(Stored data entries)
====

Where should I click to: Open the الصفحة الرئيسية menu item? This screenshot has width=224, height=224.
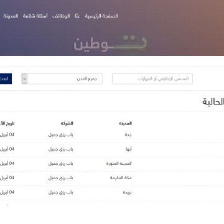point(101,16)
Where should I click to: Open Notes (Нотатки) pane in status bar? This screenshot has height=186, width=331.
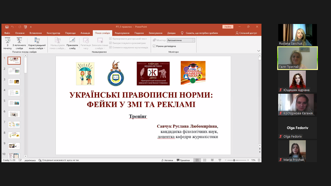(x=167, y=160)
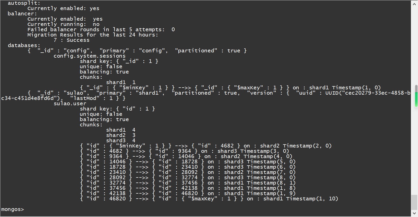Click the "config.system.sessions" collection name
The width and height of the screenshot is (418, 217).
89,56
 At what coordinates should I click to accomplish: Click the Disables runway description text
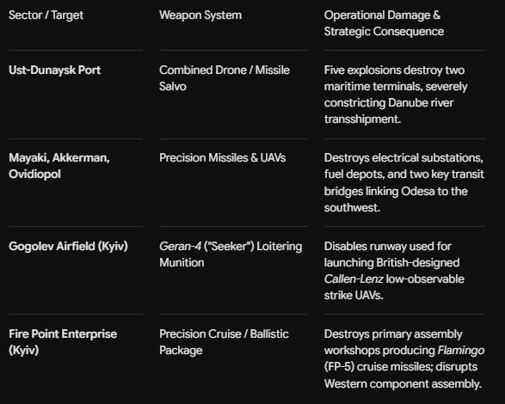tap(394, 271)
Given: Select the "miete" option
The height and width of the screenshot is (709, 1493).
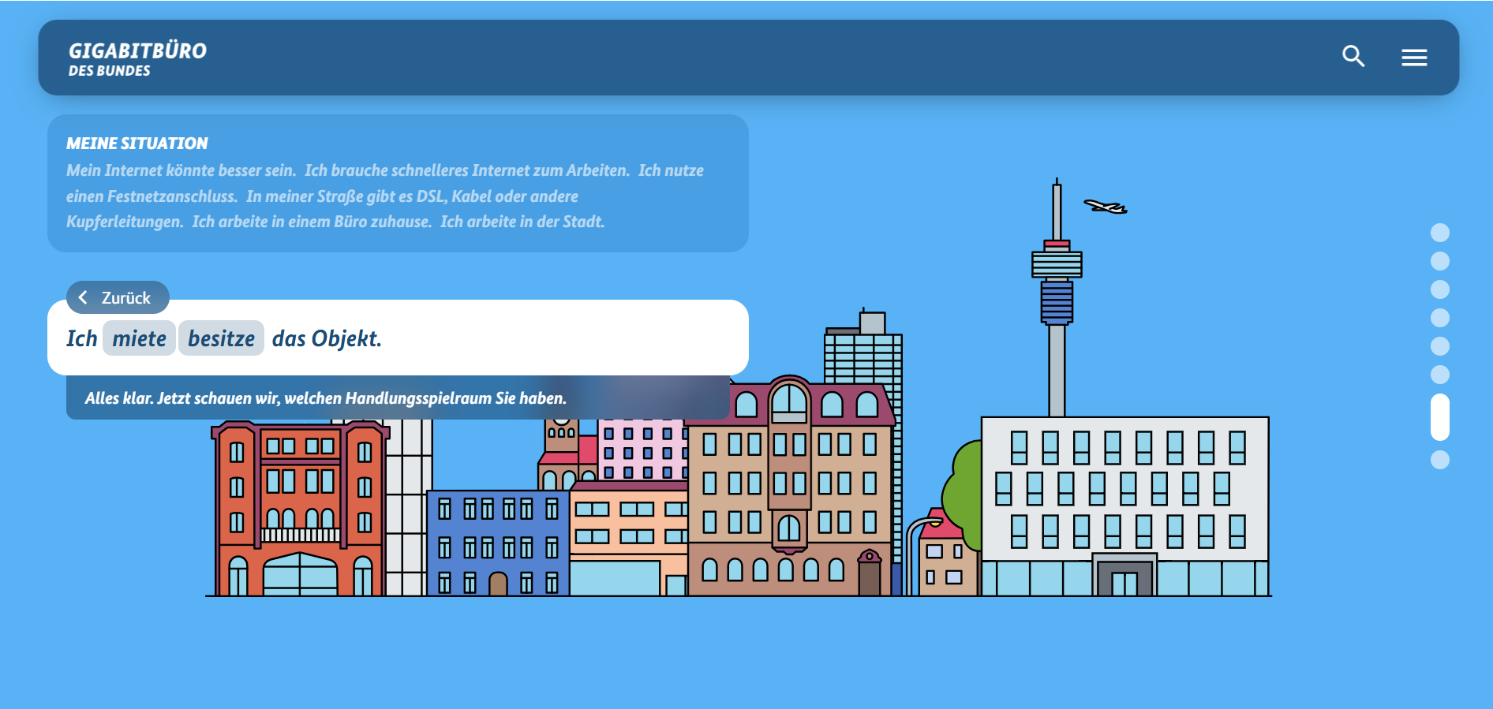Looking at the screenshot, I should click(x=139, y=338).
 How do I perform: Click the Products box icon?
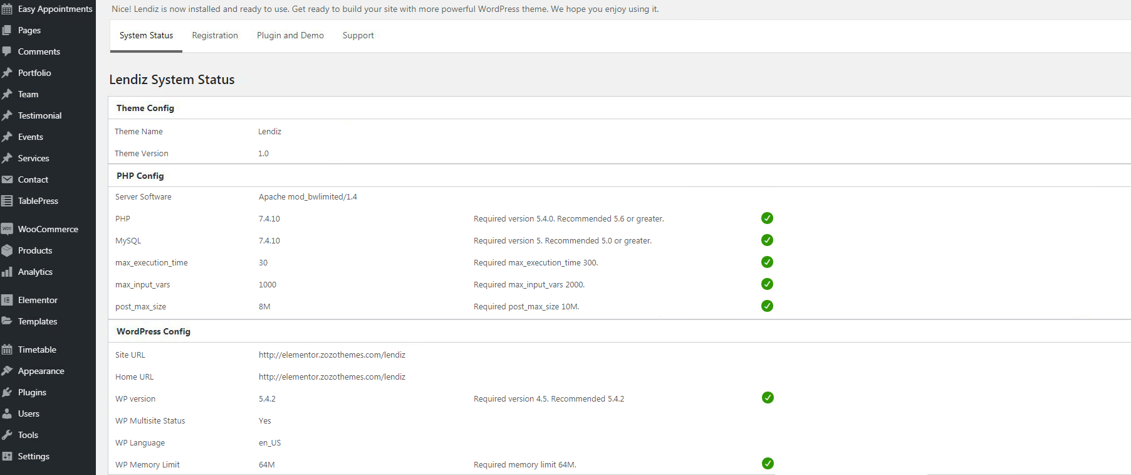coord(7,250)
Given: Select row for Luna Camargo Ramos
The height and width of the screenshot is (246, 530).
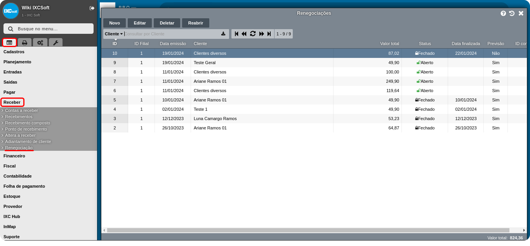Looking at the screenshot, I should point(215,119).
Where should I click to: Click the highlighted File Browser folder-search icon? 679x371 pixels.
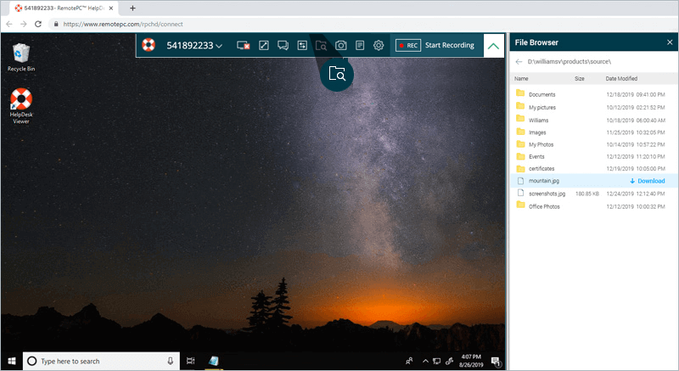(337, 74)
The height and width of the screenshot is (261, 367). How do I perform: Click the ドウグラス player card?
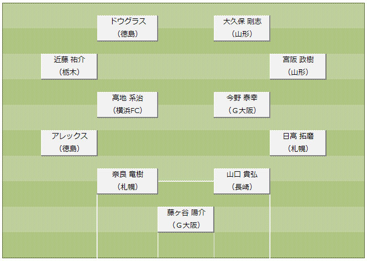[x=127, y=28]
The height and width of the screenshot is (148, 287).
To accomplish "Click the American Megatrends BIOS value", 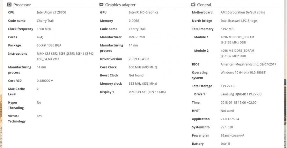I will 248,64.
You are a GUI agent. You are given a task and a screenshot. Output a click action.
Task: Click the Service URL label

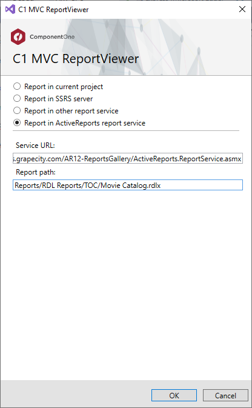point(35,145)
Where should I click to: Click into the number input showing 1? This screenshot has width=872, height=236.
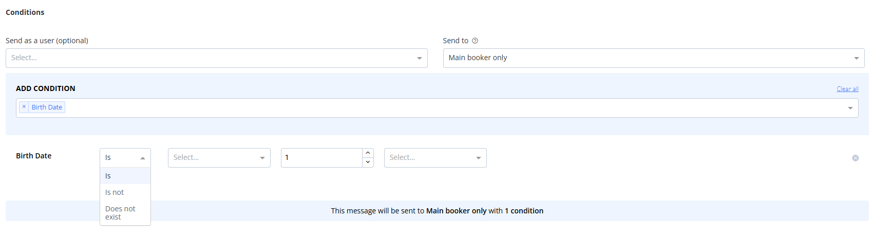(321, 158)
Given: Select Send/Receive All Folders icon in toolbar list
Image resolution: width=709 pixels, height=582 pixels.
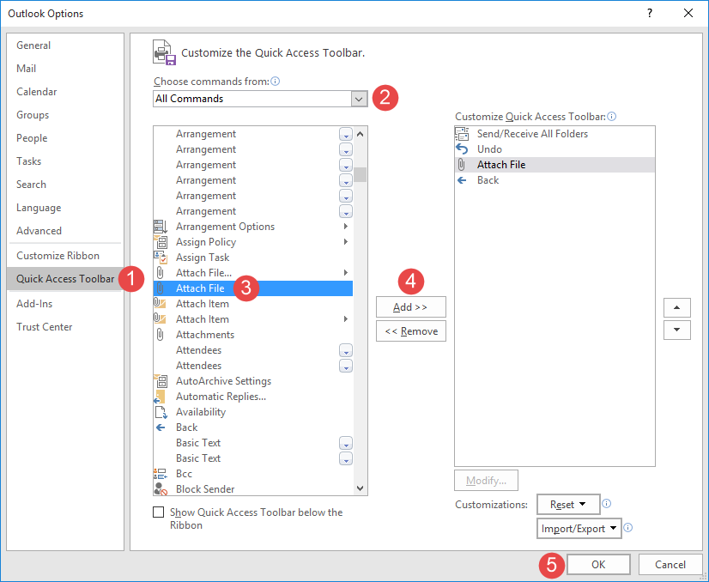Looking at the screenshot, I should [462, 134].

====

• _PROBLEM TO SOLVE_
Using the entries above, determine how many lines include the string "Select" and write only that number.

• _ANSWER AREA_
3